He criticized the U.S.-led invasions of Iraq and Afghanistan and, in a speech at the United Nations in 2006, said President George W. Bush was “the devil.” He called Tony Blair, then Britain’s prime minister, “an imperialist pawn who attempts to curry favor” with the Americans. He accused Israel of genocide, saying its treatment of the Palestinian people was akin to a “new Holocaust.”
Mr. Chavez sought out relationships with assorted rebel groups, rogues and pariah governments. He exchanged letters with Ilich Ramirez Sanchez, a Venezuelan-born terrorist known as Carlos the Jackal, who was held in a French prison. He asserted that Moammar Gaddafi’s Libya was a model of participatory democracy.
Closer to home, Mr. Chavez expressed affinity for the Revolutionary Armed Forces of Colombia, or FARC, a potent guerrilla group fighting Colombia’s U.S.-friendly government. His closest aides built a close relationship with FARC commanders, according to Colombian officials, rebel documents seized in army raids and former rebels.
Ties to Iran and Cuba
Mr. Chavez particularly irked the United States by building a close alliance with Iran and Fidel Castro’s regime in Cuba, which found in Venezuela a deep-
pocketed benefactor to replace the one the communist island lost with the breakup of the Soviet Union.

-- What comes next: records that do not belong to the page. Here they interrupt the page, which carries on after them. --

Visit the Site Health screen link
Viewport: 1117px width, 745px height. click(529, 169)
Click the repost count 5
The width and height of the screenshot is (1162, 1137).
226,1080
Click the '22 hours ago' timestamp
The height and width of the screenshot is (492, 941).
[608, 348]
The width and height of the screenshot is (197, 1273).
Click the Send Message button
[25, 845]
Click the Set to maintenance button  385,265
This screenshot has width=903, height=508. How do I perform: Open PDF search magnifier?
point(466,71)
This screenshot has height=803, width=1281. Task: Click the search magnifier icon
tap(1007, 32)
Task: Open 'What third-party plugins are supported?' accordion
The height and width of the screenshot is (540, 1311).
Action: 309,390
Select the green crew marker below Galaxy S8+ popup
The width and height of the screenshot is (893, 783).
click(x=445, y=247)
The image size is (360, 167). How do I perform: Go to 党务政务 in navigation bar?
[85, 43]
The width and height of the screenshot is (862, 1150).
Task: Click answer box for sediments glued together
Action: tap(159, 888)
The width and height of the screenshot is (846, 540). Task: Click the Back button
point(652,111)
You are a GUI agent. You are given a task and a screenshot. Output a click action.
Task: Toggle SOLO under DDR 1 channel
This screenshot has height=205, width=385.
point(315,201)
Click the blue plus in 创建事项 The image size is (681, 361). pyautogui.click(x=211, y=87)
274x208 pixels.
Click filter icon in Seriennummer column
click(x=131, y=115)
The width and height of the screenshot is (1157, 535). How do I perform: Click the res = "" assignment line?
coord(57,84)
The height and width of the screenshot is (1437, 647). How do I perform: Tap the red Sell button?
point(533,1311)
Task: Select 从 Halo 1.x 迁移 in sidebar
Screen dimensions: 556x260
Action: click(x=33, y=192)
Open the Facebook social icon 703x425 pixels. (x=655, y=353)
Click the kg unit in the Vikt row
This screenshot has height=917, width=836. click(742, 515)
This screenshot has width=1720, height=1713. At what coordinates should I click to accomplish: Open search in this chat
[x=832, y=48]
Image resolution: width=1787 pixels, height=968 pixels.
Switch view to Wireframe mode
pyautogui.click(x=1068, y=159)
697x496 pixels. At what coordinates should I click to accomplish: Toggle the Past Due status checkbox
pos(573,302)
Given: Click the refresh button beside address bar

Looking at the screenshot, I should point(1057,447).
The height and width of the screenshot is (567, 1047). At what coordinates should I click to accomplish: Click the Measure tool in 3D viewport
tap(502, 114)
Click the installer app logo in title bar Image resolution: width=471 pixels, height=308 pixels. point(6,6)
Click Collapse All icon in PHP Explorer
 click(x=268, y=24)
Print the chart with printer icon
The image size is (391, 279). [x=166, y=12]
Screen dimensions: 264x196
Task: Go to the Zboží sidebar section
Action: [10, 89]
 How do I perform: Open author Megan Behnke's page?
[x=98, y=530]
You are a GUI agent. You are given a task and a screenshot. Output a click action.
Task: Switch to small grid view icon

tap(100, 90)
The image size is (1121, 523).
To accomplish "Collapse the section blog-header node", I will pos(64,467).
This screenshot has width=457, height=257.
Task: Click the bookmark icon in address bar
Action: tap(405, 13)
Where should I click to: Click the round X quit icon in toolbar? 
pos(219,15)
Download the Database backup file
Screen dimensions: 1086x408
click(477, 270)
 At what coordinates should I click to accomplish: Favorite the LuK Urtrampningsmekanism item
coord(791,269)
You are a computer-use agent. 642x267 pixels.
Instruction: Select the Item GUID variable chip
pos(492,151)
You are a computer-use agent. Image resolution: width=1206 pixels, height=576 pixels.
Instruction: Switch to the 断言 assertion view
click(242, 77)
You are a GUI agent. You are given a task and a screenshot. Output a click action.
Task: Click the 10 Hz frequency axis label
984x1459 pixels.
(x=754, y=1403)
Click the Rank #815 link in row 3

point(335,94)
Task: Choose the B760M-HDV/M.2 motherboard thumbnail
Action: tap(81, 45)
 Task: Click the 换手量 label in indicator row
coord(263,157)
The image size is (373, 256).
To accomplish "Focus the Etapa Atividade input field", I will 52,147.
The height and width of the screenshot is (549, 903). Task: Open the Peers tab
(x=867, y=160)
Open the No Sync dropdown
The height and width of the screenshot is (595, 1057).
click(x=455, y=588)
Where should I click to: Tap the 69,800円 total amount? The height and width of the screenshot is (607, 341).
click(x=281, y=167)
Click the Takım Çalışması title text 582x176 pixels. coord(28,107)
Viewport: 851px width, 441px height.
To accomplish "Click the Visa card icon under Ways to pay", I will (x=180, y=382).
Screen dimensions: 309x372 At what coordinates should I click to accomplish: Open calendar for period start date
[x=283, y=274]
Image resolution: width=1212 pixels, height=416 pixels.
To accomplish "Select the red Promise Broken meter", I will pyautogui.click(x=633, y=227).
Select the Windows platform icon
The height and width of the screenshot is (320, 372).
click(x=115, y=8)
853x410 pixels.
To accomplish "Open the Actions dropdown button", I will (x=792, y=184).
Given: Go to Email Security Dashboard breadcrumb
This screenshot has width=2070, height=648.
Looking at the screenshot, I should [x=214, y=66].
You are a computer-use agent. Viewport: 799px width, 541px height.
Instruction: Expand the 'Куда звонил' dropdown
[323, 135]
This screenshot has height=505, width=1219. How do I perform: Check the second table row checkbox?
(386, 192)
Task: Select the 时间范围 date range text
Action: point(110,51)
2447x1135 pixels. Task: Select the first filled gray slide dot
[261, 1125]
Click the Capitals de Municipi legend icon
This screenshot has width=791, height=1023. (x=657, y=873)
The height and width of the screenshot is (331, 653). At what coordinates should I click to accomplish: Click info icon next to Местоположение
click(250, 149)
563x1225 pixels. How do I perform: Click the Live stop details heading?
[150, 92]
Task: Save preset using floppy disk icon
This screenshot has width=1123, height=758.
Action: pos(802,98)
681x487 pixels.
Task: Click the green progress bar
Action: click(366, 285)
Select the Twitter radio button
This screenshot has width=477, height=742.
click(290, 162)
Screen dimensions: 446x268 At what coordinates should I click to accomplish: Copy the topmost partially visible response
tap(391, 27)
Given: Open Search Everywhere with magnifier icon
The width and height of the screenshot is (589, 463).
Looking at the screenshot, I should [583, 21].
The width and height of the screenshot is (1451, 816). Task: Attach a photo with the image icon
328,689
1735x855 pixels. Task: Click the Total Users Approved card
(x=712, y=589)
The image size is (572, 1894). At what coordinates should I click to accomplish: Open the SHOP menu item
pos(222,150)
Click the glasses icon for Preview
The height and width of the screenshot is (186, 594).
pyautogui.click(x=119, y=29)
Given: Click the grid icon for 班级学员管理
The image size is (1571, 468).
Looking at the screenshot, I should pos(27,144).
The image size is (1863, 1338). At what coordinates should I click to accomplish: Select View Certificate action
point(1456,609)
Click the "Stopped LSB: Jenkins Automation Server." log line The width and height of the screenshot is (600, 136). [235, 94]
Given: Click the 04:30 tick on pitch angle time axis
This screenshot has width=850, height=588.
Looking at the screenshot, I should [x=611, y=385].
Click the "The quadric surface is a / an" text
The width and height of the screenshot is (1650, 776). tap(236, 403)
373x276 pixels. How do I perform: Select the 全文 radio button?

After taking office, Mr. Chavez began providing 100,000 barrels of oil a day to Castro’s government at subsidized rates; in exchange, Castro shipped thousands of Cuban workers, from intelligence agents to doctors and sports trainers, to Venezuela.
Drawing from the largest oil deposits in the world, Mr. Chavez embarked on a foreign policy in which oil, provided cheap to prospective allies, was freely used to help build an alliance to counter U.S. influence. In a grandiose plan to unite Latin America, Mr. Chavez formed an alliance he called ALBA, the Bolivarian Alliance for the People of Our America.
He bought more than $2.5 billion in Argentine bonds, created a Bank of the South to counter Washington-based multilateral lenders and pledged to build a pipeline across the continent and construct housing, highways and oil refineries.